Pemerintah Kabupaten (Pemkab) Mukomuko, Provinsi Bengkulu memberhentikan sementara sebanyak enam aparatur sipil negara (ASN) yang terjerat kasus dugaan korupsi pengelolaan anggaran RSUD tahun 2016-2021.
"SK pemberhentian sementara enam ASN ini sudah ditandatangani oleh Pak Bupati Mukomuko, selaku pejabat pembuat komitmen (PPK),” kata Pejabat Badan Kepegawaian dan Pengembangan Sumber Daya Manusia Mukomuko, Niko Hafri di Mukomuko, Rabu.
Kejaksaan Negeri Mukomuko pada 15 Maret menahan tujuh orang setelah ditetapkan sebagai tersangka atas kasus dugaan korupsi pengelolaan anggaran RSUD Mukomuko tahun anggaran 2016-2021.
Sebanyak tujuh tersangka ini, yakni TA mantan Direktur RSUD periode tahun 2016-2020, AF mantan Bendahara Pengeluaran BLUD RSUD 2016-2019, AT mantan Kabid Keuangan RSUD 2018-2021, HI mantan Kabid Pelayanan Medis RSUD 2017-2021.
Lalu KN mantan Kasi Perbendaharaan dan Verifikasi Bidang Keuangan RSUD Mukonuko 2016-2021, JM mantan Bendahara Pengeluaran BLUD periode 2020-2021, dan HF mantan Kabid Keuangan RSUD 2016-2018.
Niko menjelaskan, pemberhentian sementara enam ASN ini karena enam mantan pejabat ini sedang dalam proses hukum.
Ia mengatakan, pemberhentian sementara ini sesuai dengan Undang-Undang tentang ASN, yakni jika ada ASN yang sedang dalam proses hukum maka diberhentikan sementara.

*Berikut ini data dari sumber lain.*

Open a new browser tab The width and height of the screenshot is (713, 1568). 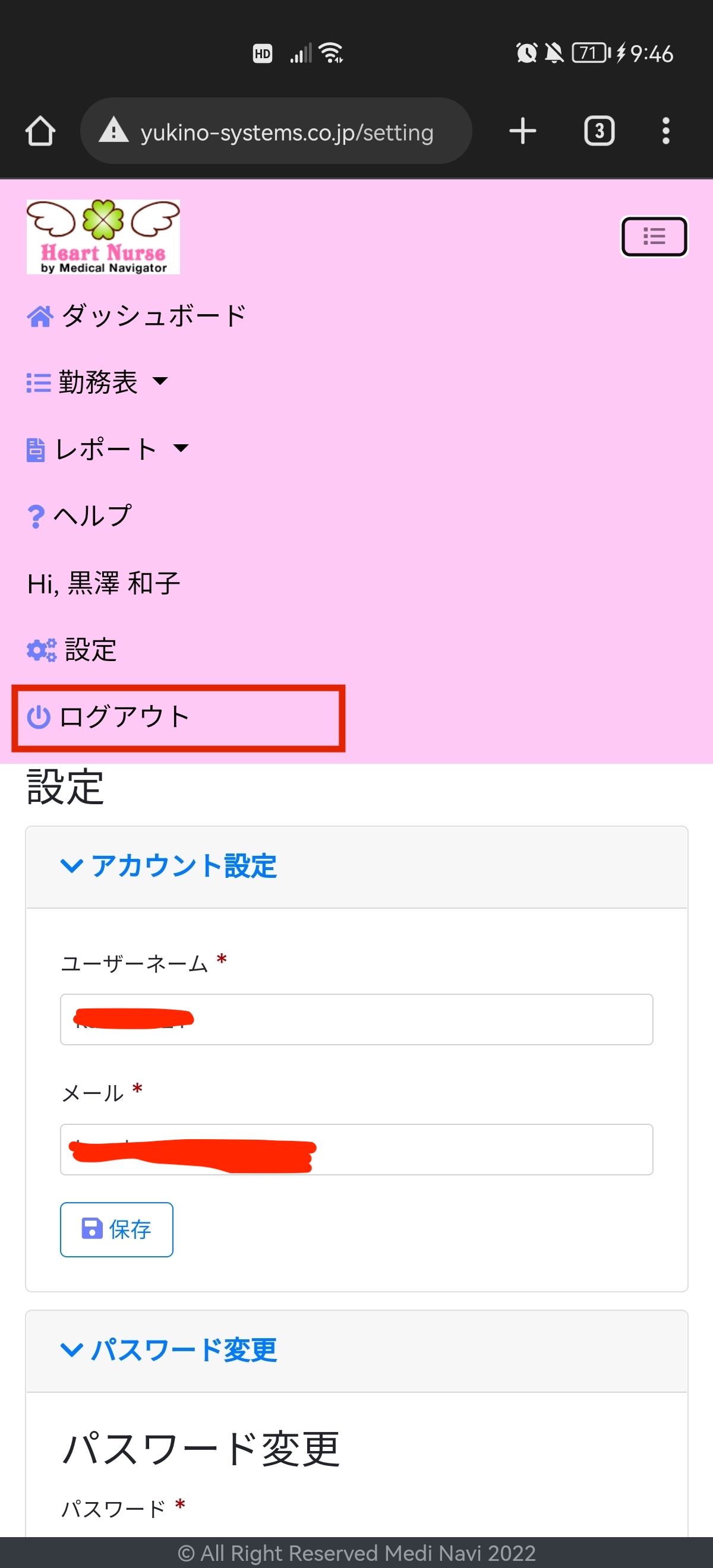[522, 131]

“Sekarang diberhentikan sementara, jika nanti ada putusan dari majelis hakim dan sudah memiliki kekuatan hukum tetap, tentu kami akan menindaklanjutinya," ujarnya.

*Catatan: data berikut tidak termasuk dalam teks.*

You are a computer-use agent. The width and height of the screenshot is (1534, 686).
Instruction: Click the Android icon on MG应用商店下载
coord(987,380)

Terkait dengan pemberhentian sementara enam ASN ini, ia mengatakan, pihaknya juga sudah memberikan salinannya ke pihak Kejaksaan Negeri Mukomuko.

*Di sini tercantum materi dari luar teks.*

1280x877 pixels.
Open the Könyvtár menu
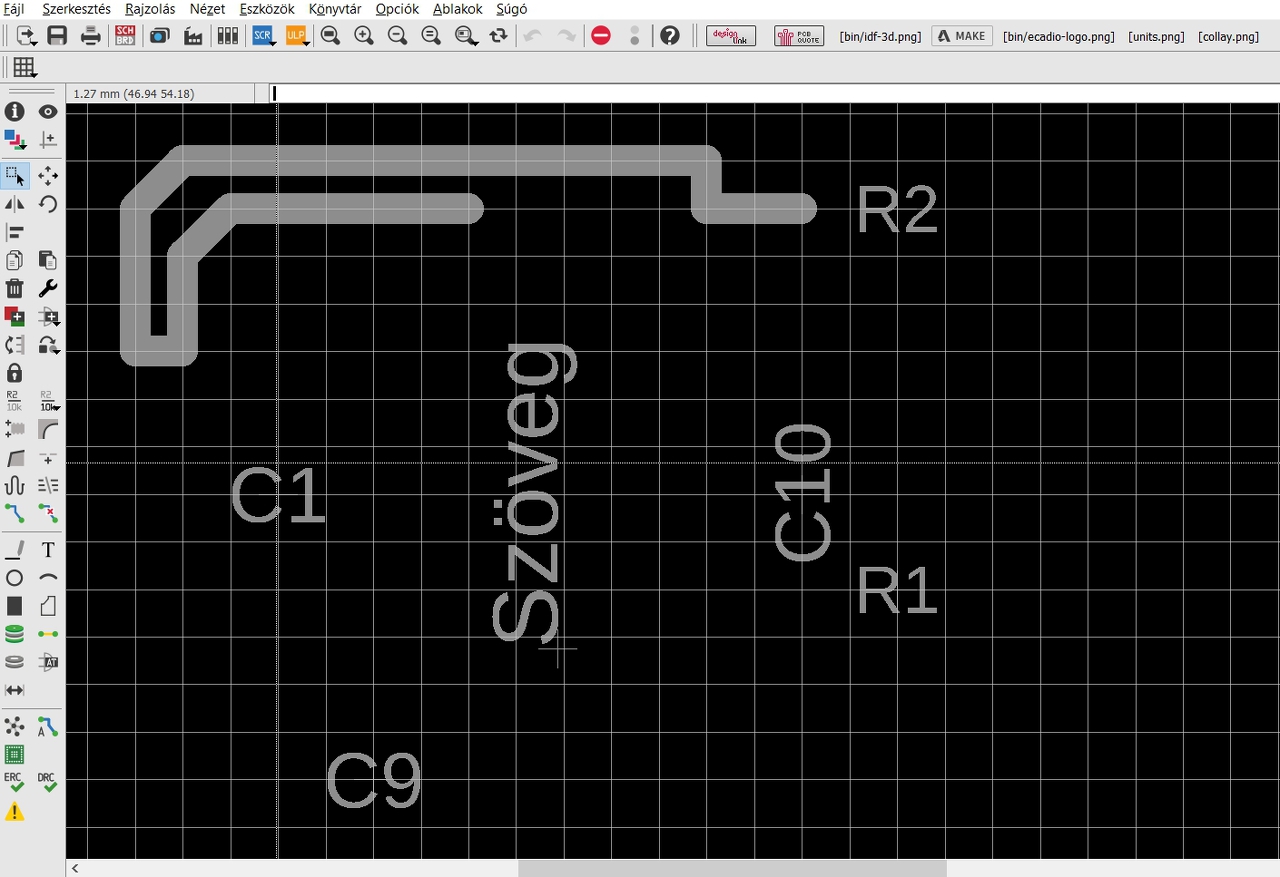pos(335,9)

Sedangkan gaji yang diterima oleh enam tersangka ini, katanya, hanya menerima 50 persen dari gaji yang diterima pada biasanya.
Kasi Pidsus Kejaksaan Negeri Mukomuko Agung Malik Rahman Hakim sebelumnya mengatakan, kerugian negara dalam kasus dugaan korupsi pengelolaan anggaran rumah RSUD Mukomuko tahun anggaran 2016-2021 sebesar Rp4,8 miliar.
Dari Kerugian negara sebesar Rp4,8 miliar tersebut, yakni belanja tidak dilaksanakan atau fiktif sebesar Rp1,1 miliar, belanja pertanggungjawaban lebih tinggi dari pengeluaran atau mark up Rp490 juta, dan belanja yang tidak dilengkapi SPJ sebesar Rp3,1 miliar.